In the entries below, repeat only the lines between those holding "Image resolution: width=672" and "Viewport: 618px width, 410px height.", inclusive. Leave pictures out.
[Opening AVAILABLE DATA section]
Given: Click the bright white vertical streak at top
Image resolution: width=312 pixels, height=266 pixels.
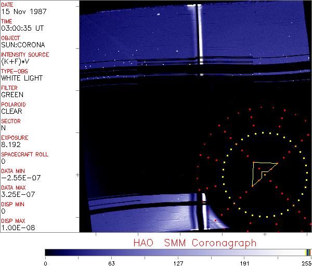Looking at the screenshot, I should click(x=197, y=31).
[Closing AVAILABLE DATA section]
[Opening AVAILABLE DATA section]
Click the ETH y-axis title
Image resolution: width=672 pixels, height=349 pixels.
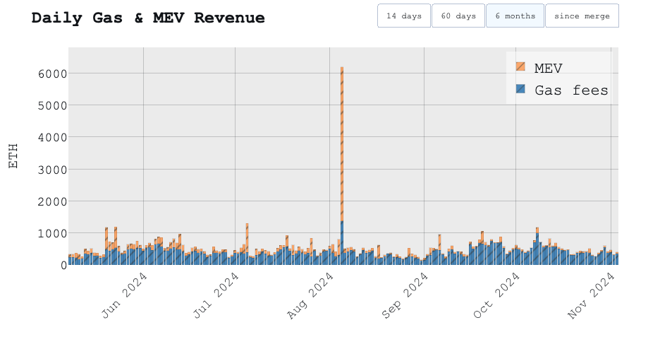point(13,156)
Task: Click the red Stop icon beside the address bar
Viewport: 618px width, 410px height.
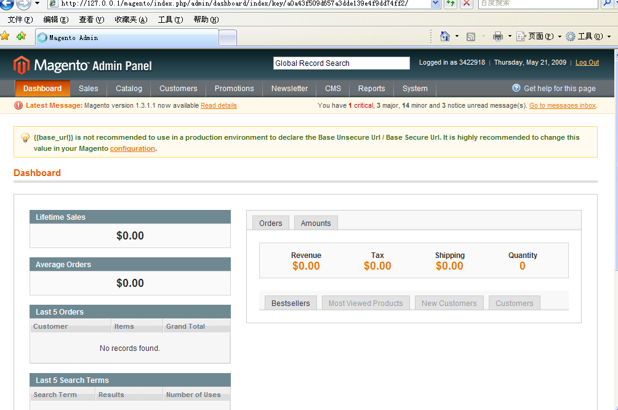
[Closing AVAILABLE DATA section]
[Opening AVAILABLE DATA section]
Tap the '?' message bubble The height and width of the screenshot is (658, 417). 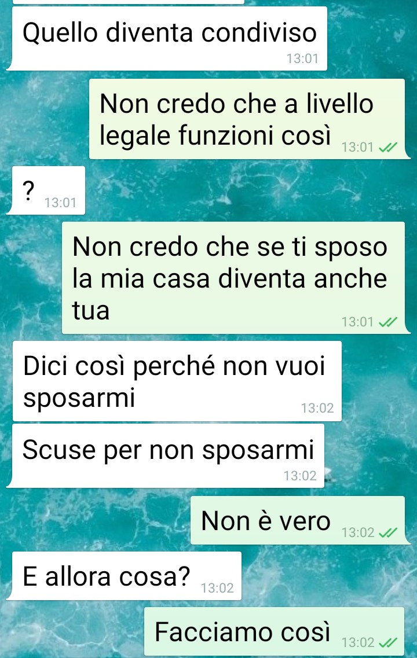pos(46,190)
[Closing AVAILABLE DATA section]
RESPONSE TO THE TASK
Image resolution: width=672 pixels, height=349 pixels.
point(13,156)
Task: Click the red Stop icon beside the address bar
Viewport: 618px width, 410px height.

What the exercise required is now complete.